**Brief:** Pick every line out of the entries below that has the string "agent", and copy it.

**Data shown:**
....
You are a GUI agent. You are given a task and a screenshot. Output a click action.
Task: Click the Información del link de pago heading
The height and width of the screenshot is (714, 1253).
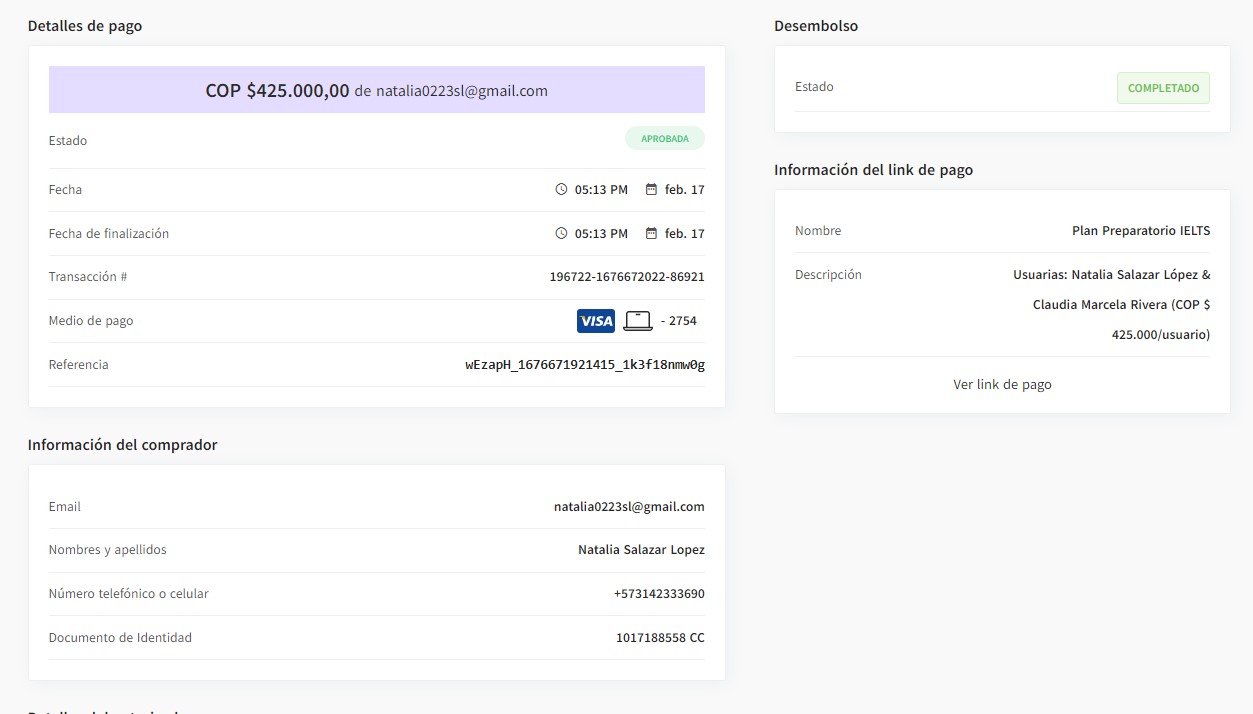(x=873, y=170)
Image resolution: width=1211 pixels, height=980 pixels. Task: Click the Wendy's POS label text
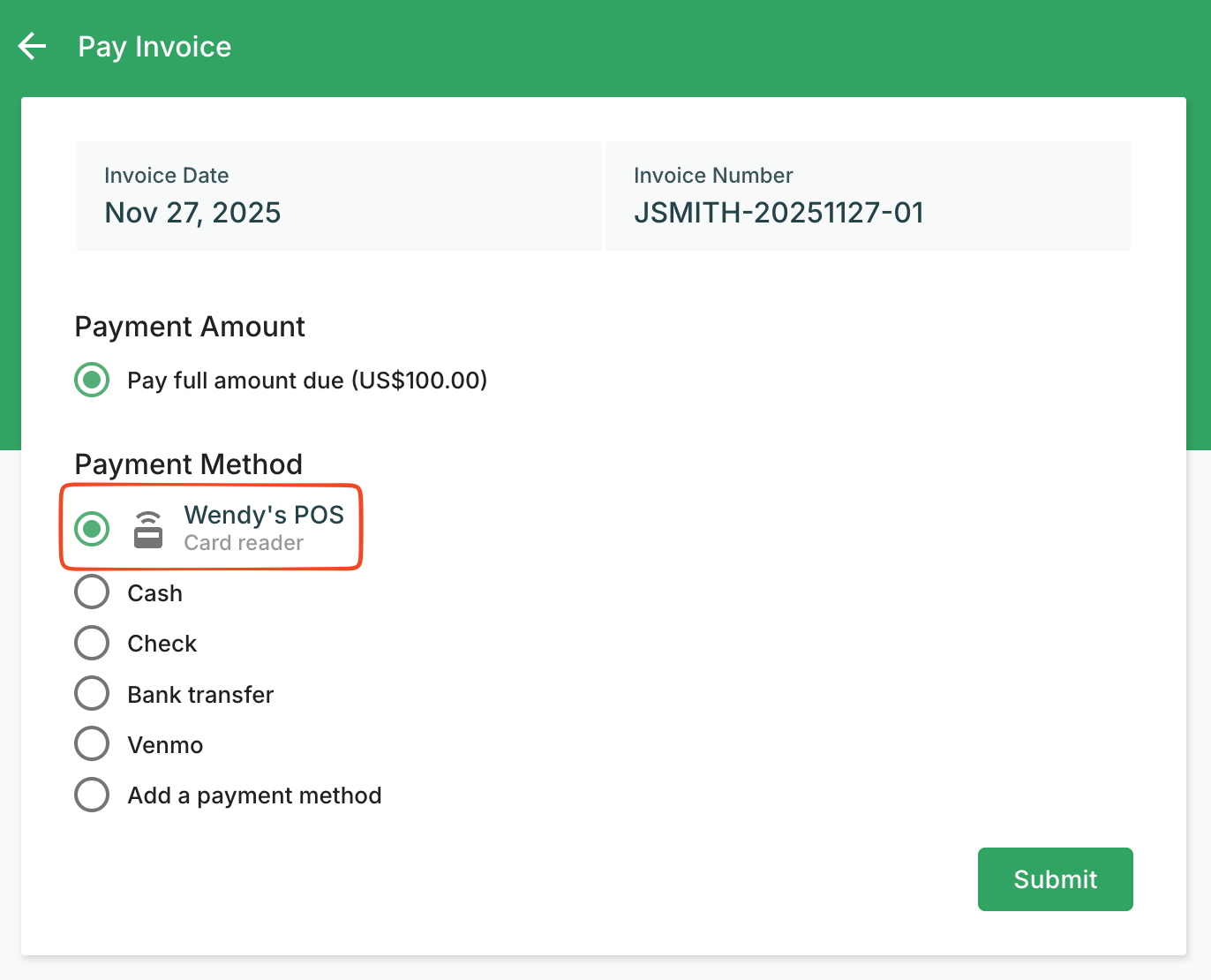263,515
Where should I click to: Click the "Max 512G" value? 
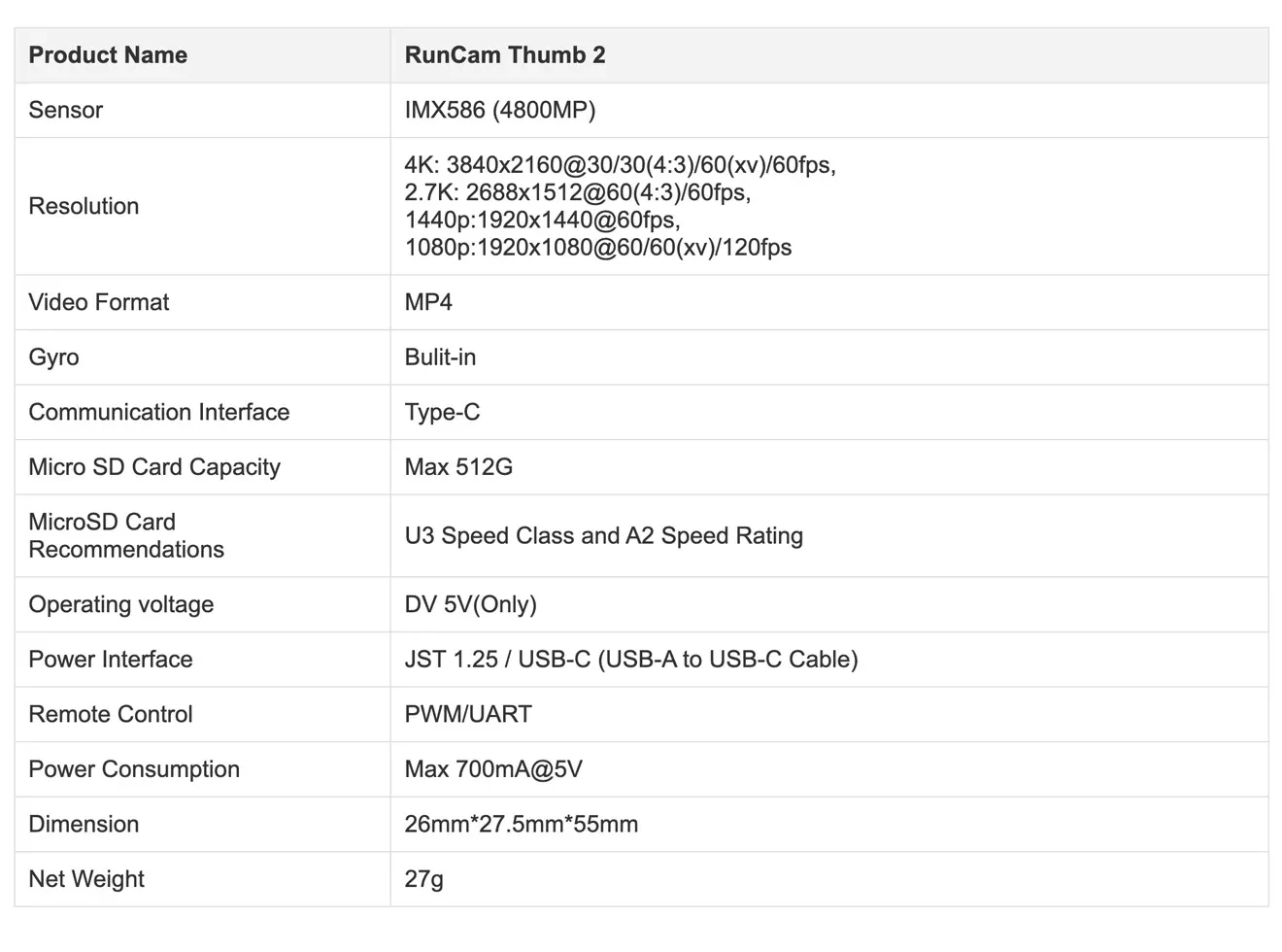[458, 467]
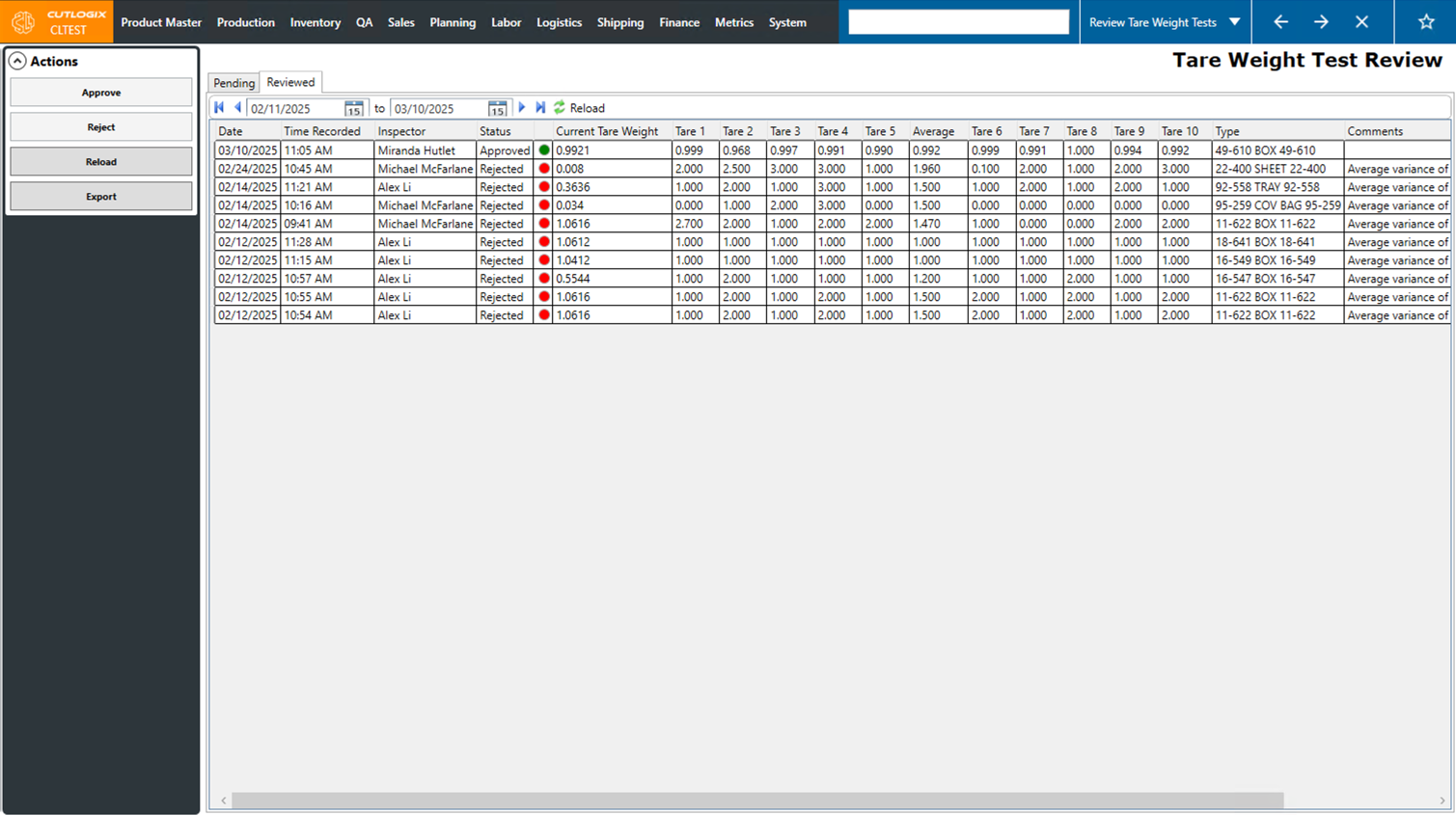Click the Reject action button
Screen dimensions: 1456x815
[x=101, y=127]
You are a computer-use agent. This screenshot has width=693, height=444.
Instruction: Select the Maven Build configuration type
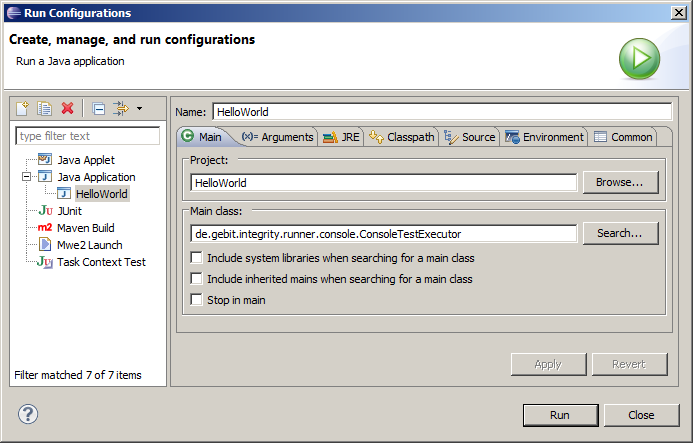point(85,228)
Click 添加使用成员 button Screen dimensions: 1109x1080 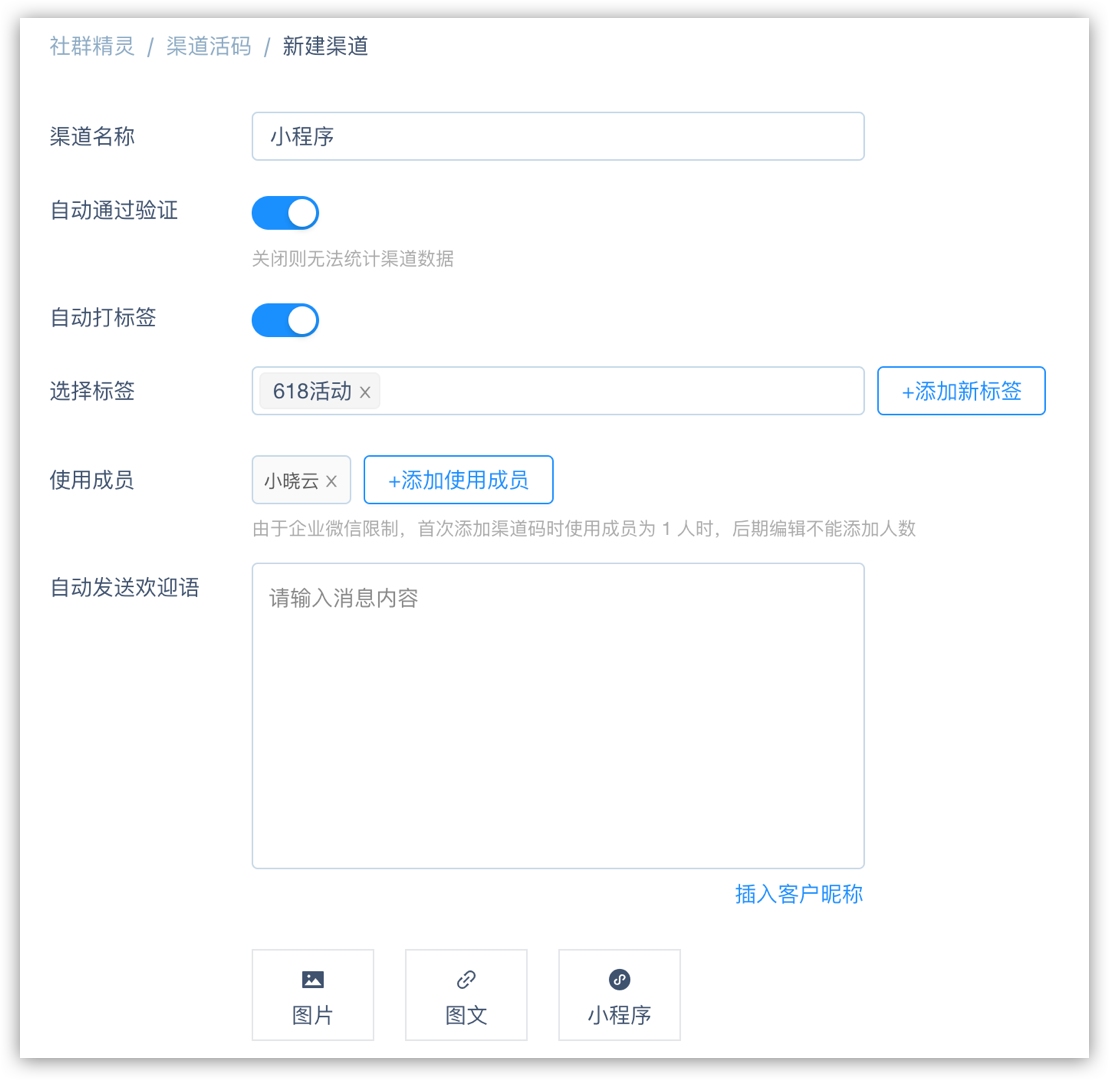(458, 480)
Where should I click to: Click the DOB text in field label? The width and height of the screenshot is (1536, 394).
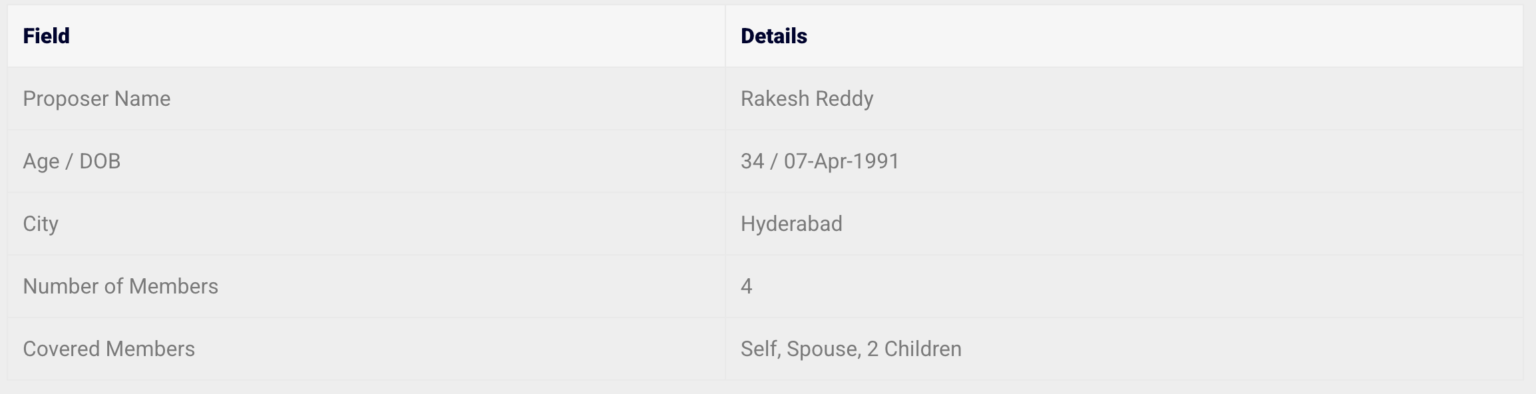point(100,161)
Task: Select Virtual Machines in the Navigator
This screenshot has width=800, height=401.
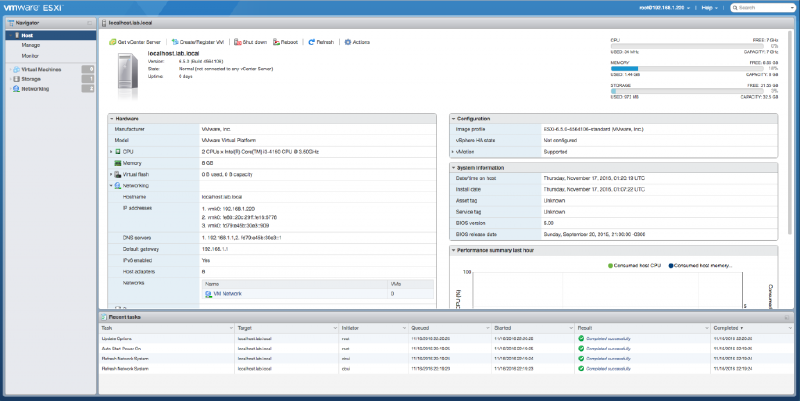Action: point(41,69)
....
**Result of this task:**
You are a GUI agent. You are given a task and a screenshot. Output a click action.
You are a computer-use agent. This screenshot has width=693, height=444.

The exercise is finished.